A primeira vez em que o HD106906 b foi detectado aconteceu em 2013, por meio dos Telescópios Magalhães, que ficam no Observatório Las Campanas, no deserto do Atacama (Chile). Mas, até hoje, não se sabia muito sobre ele, muito menos as características de sua órbita. Por isso, o Hubble entrou na jogada, uma vez que ele tem capacidades suficientes para realizar medições precisas de objetos distantes, o que foi feito ao longo dos últimos 14 anos, resultando no estudo publicado no The Astronomycal Journal.

Por enquanto, para explicar como este exoplaneta chegou a uma órbita tão distante, a hipótese que mais agrada à comunidade científica é a de que o HD106906 b se formou muito mais próximo de sua dupla de estrelas (cerca de três vezes a distância entre a Terra e o Sol), mas o disco de gás e poeira existente naquele sistema teria arrastado o exoplaneta cada vez mais para perto das estrelas. Então, a ação das forças gravitacionais dos astros acabou empurrando o HD106906 b cada vez mais para longe, colocando-o quase "do lado de fora" do sistema. Aí a ação gravitacional de estrelas nos arredores, que já foram identificadas pela missão europeia Gaia, teria finalizado o trabalho de posicionar o HD106906 b nos confins de seu sistema.
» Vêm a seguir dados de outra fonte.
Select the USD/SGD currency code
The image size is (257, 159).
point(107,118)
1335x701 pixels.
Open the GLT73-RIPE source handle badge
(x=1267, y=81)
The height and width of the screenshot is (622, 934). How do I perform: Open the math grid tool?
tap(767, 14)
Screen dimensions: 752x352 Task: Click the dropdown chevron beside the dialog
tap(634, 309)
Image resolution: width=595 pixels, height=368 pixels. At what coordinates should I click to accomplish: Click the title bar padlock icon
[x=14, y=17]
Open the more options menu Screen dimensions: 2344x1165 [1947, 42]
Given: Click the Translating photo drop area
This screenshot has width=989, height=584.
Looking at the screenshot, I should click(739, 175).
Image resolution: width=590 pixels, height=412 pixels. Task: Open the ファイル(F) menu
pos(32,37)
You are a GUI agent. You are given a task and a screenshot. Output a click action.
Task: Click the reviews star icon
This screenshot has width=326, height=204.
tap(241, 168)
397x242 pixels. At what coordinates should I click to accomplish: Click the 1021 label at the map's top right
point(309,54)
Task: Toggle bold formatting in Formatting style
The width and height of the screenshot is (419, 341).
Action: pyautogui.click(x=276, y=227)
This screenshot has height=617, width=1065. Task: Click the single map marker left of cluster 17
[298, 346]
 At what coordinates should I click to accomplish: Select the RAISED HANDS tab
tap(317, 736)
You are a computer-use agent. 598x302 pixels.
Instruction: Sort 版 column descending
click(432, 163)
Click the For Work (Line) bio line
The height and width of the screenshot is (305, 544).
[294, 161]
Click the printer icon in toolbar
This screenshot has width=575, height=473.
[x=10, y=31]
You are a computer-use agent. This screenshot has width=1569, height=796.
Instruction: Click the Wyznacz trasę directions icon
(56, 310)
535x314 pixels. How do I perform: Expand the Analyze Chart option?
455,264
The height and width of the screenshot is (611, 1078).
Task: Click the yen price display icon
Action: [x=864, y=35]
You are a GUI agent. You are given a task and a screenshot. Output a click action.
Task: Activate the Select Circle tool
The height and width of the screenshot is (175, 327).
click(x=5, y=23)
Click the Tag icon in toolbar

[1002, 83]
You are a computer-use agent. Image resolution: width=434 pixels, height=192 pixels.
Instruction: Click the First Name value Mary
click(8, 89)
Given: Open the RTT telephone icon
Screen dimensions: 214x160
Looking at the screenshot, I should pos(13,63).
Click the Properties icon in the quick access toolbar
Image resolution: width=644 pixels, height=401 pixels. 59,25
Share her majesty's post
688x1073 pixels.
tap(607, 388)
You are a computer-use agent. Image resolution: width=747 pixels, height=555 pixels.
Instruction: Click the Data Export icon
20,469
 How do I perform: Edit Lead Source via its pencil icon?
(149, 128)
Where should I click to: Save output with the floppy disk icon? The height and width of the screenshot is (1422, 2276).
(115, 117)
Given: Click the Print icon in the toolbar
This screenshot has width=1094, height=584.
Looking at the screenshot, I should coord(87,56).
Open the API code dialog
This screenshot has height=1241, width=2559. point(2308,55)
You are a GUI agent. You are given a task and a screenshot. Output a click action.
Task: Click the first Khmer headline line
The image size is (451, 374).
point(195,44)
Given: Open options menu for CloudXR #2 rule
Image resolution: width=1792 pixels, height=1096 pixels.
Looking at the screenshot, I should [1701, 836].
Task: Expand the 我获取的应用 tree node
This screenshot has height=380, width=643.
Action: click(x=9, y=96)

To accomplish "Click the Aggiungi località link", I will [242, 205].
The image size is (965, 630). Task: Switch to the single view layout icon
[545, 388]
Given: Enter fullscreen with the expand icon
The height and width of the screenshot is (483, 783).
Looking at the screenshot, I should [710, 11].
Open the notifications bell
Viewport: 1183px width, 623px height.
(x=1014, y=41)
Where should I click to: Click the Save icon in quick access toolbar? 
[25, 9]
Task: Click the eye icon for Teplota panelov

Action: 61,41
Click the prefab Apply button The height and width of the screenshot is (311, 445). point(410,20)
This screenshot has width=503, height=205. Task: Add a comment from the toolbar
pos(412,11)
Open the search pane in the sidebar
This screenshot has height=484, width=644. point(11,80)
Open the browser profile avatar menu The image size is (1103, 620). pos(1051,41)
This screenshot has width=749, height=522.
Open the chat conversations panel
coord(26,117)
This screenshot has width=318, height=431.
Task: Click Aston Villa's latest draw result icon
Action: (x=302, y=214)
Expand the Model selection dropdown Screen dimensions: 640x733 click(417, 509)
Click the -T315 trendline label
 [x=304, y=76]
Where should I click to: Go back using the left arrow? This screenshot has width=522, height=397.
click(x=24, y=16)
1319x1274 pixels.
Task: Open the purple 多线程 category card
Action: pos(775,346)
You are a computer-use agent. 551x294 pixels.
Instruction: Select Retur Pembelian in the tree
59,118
E talvez essa seja uma explicação equivalente para justificar por que existiria um planeta tão grande, porém tão longe do Sol — o Planeta Nove. Ele poderia ter se formado no interior do Sistema Solar e então sido expulso por interações gravitacionais com Júpiter, que o teria lançado para muito além de Plutão. Então, estrelas nos nossos arredores podem ter estabilizado a órbita do Planeta Nove numa posição que ainda não conhecemos, já que sequer confirmamos que tal planeta existe, de fato — ainda que as evidências de sua existência sejam grandes demais para serem ignoradas, como a própria NASA já chegou a concluir.

Os próximos passos nos estudos do Planeta Nove envolvem o uso do telescópio espacial James Webb, que será capaz de estudar o HD106906 b com ainda mais precisão. Conhecendo melhor as características e desvendando a história deste exoplaneta, pode ser que o mistério sobre o Planeta Nove fique cada vez mais próximo de ser solucionado.